Born in the inner-Melbourne working class suburb of Carlton on 22 April 1917, Nolan grew up in bayside St Kilda, Melbourne's main leisure precinct. His childhood was spent playing in and around Luna Park, St Kilda Pier and along nearby beaches, jetties and sea baths; memories of this period played an inspirational role in the imagery of Nolan's early paintings, including the Bathers series which he started in 1942. Nolan also had many sporting interests growing up, in particular swimming, cycling, cricket and Australian rules football. He regularly went on weekend trips to the outer at the St Kilda Cricket Ground to barrack for his team, the St Kilda Football Club.

In the mid-1940s, when Nolan was painting boyhood recollections of St Kilda and "heroic" figures such as bushranger Ned Kelly, he decided to paint Footballer, an "emblematic portrait of the sports-warrior". The work was painted in the dining room at Heide, the Templestowe home of art patrons John and Sunday Reed, on 24 August 1946. In his journal, Nolan writes: "Finished my painting of a footballer this morning and called Jim [the gardener at Heide] to have a look at it. He said it looked quite real, almost as if you were there, so it at least passed the critical eye of a specialist." Its completion date falls in the middle of Nolan's iconic first series of 27 Ned Kelly works, all but one painted in the Heide dining room.

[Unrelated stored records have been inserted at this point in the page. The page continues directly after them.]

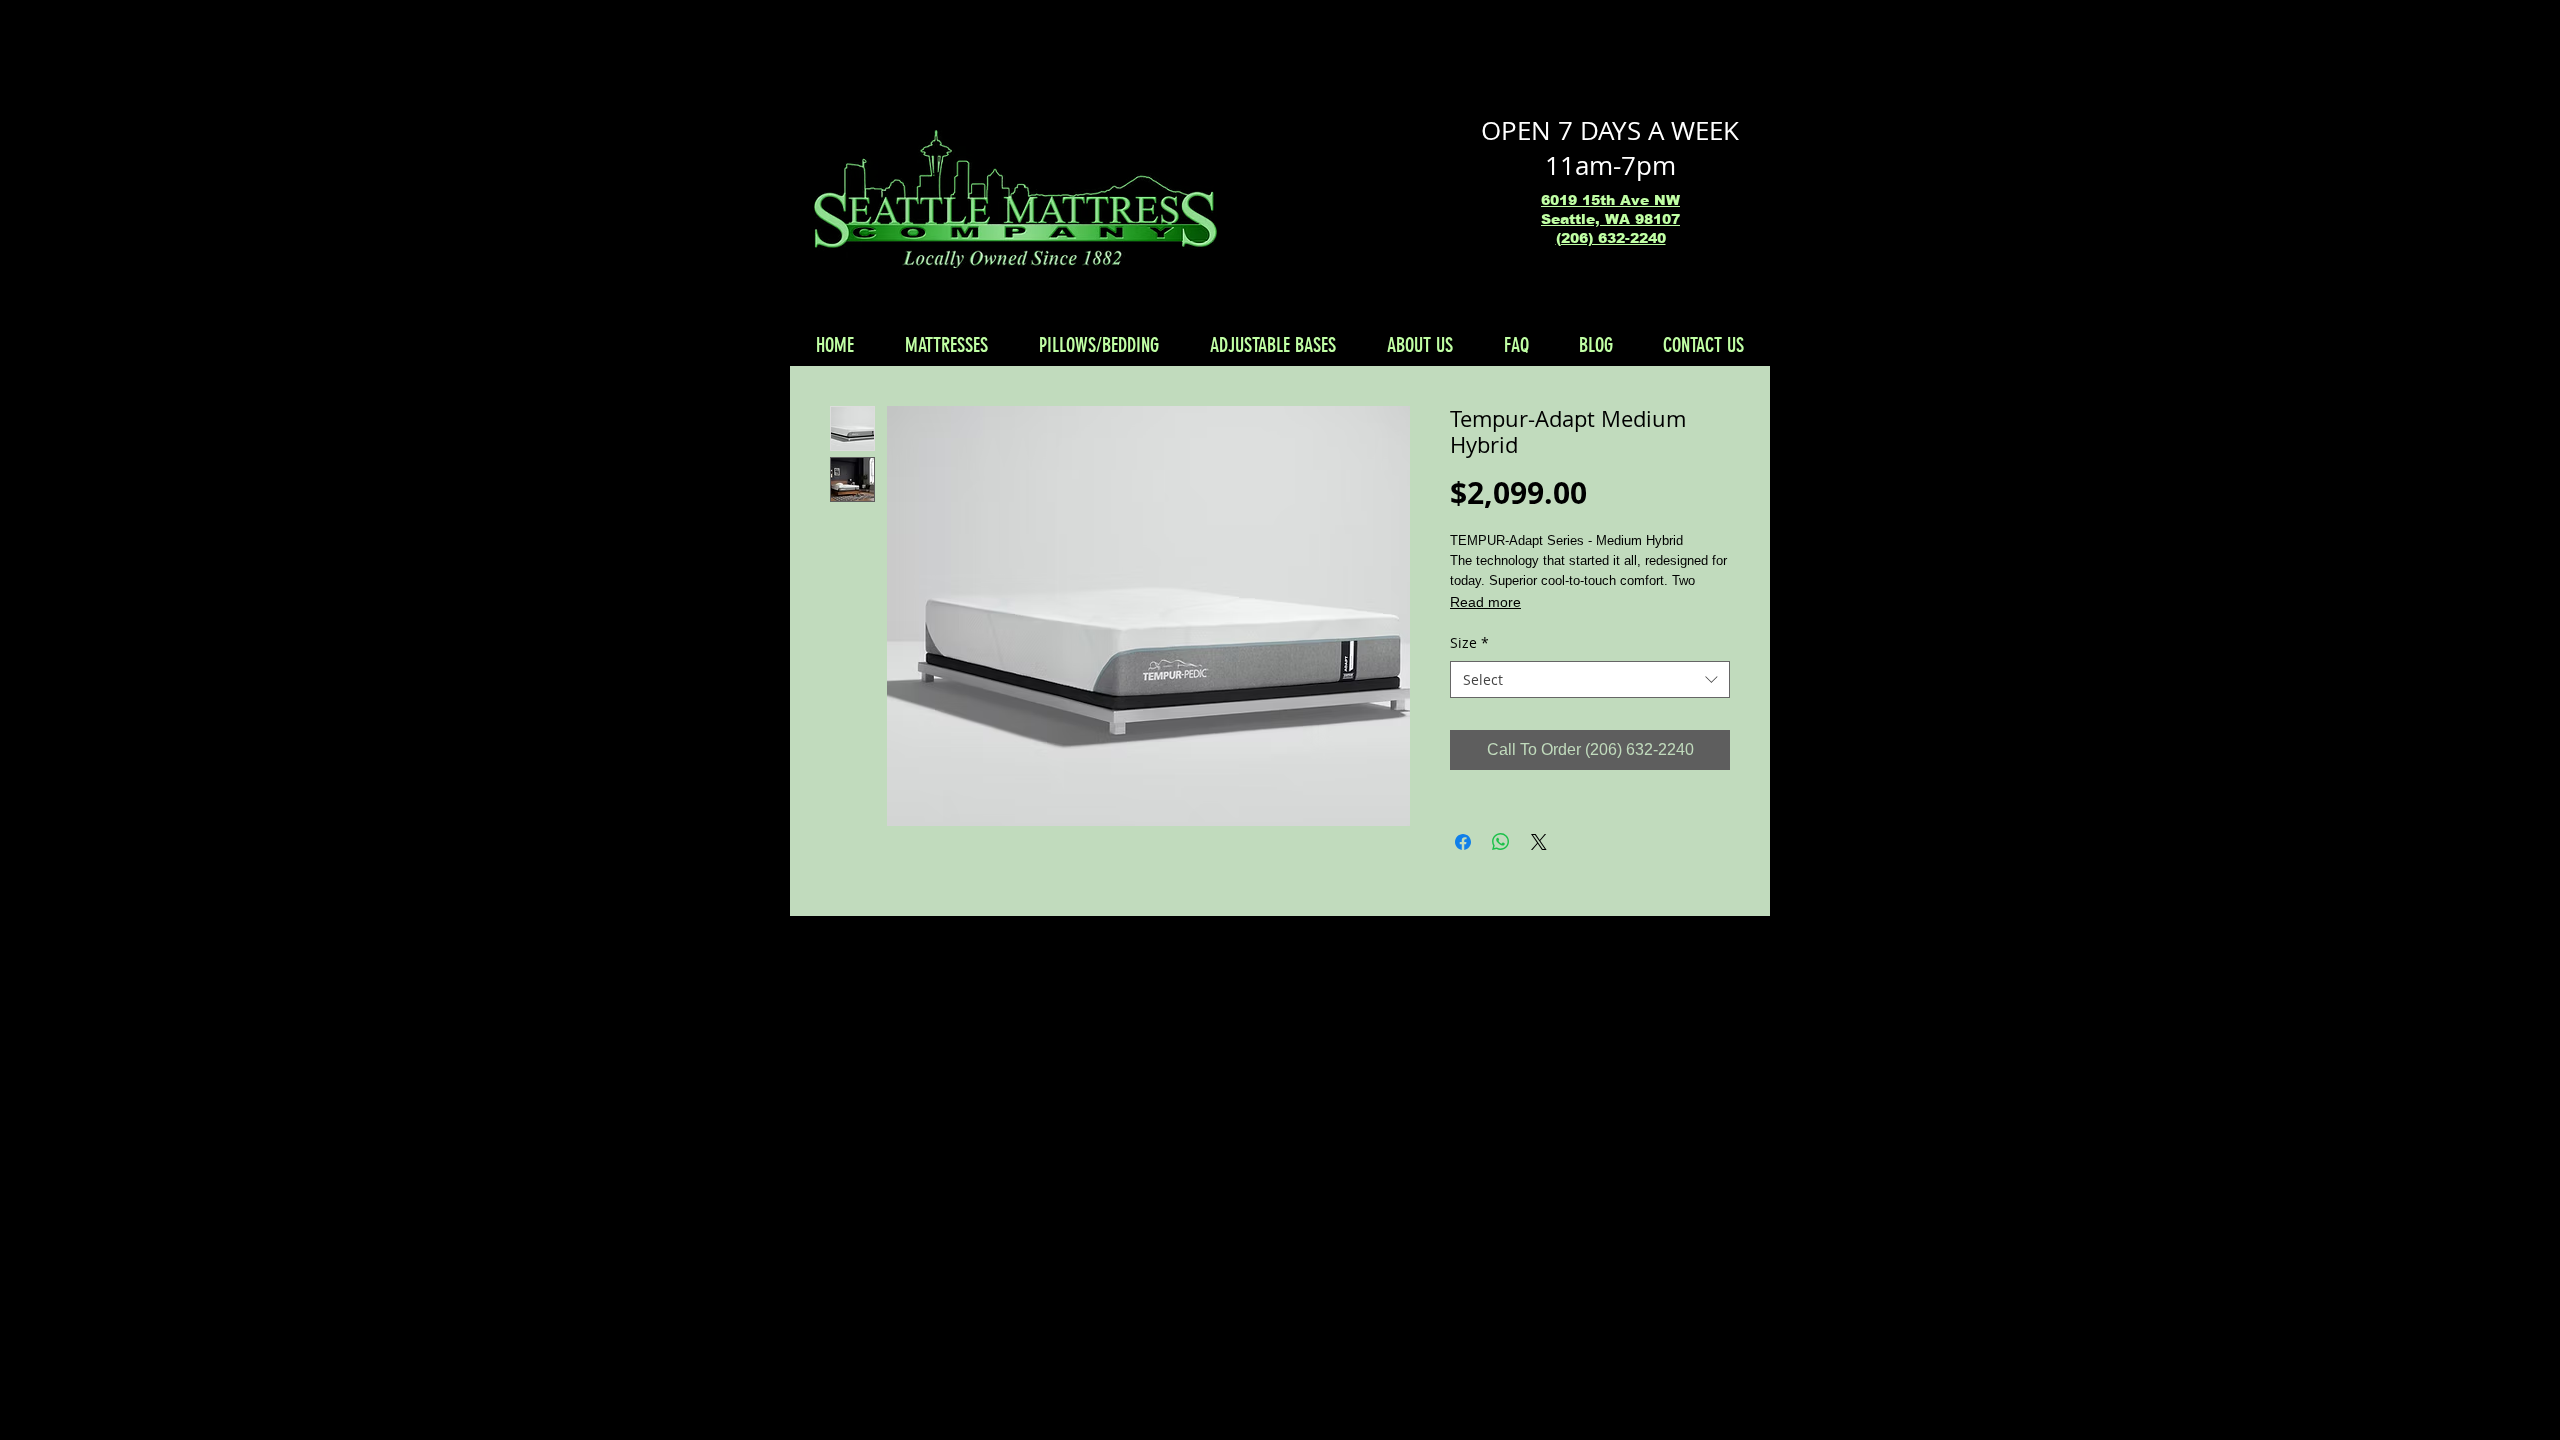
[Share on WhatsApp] (1501, 842)
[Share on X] (1539, 842)
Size (1469, 642)
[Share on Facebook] (1463, 842)
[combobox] (1590, 680)
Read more (1485, 602)
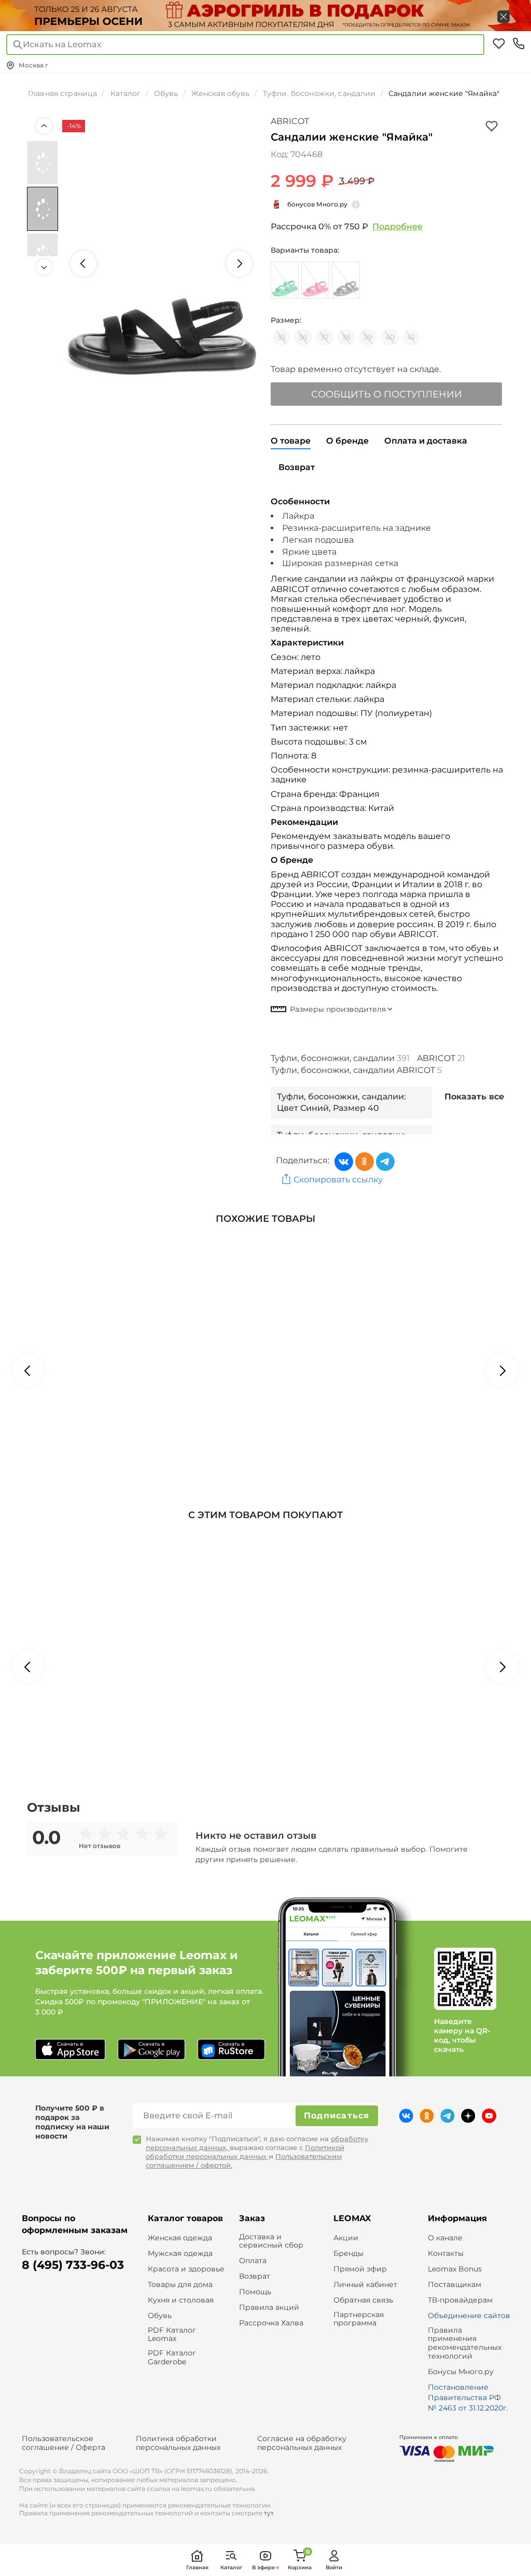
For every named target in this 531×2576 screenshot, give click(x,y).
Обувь (160, 2315)
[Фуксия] (315, 280)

Together with the Kelly series, Footballer has been interpreted as a "veiled self-portrait"—both men, like the artist, stand outside society in a "space no longer governed by everyday rules."

The painting was first exhibited at the Melbourne branch of the Contemporary Art Society in 1946, and later shown in retrospective exhibitions throughout the 1960s and 70s with the title Fullback, St Kilda, which led to speculation that the footballer is based on Test cricketer and St Kilda fullback Keith "Nugget" Miller, of whom Nolan was a great fan. Nolan later revealed in an interview that St Kilda's Bill Mohr is the subject, saying "I lived in St Kilda and I went to a lot of matches there and they had a fullback called Billy Mohr and in 1946, after coming out of the army and casting back for memories to paint, I decided to paint him."

==Composition==
The footballer's red, white, yellow and black colours reference those adopted by the Saints during World War I. His black shorts "share a singularity and intensity akin to Ned Kelly's helmet", while the broad-striped guernsey—bold against the amorphous backdrop of spectators' faces and vertical lines of the goalpost and boundary fence—prefigures the horizontal bars of escaped convict David Bracefell in Nolan's Eliza Fraser series.

==National Gallery of Victoria purchase==
The painting, valued in 2002 at approximately $500,000, was on the National Gallery of Victoria's wish list for many years. The gallery acquired the painting in 2002 from a private collector based in England, with costs met jointly by the State Government of Victoria and Foster's Group. It was officially gifted to the gallery by Premier Steve Bracks on Channel Nine's The Footy Show, becoming the first painting to go on display at the newly built Ian Potter Centre, home of the National Gallery of Victoria's Australian art collection.

==Legacy==
Footballer is used as the cover image for Volume II of David Williamson's 1986 publication Collected Plays, which contains his 1977 football play The Club.

In 2011, the National Gallery of Victoria celebrated its 150th anniversary with a range of festivities including life-size renditions of the gallery's most loved works populated along St Kilda Road to the Ian Potter Centre. At Federation Square, high-flying circus performers played kick-to-kick as a tribute to Footballer, where a shearing display was also held in commemoration of Tom Roberts' 1890 painting Shearing the Rams.

Australia Post issued a stamp in 2017 featuring Nolan's Footballer.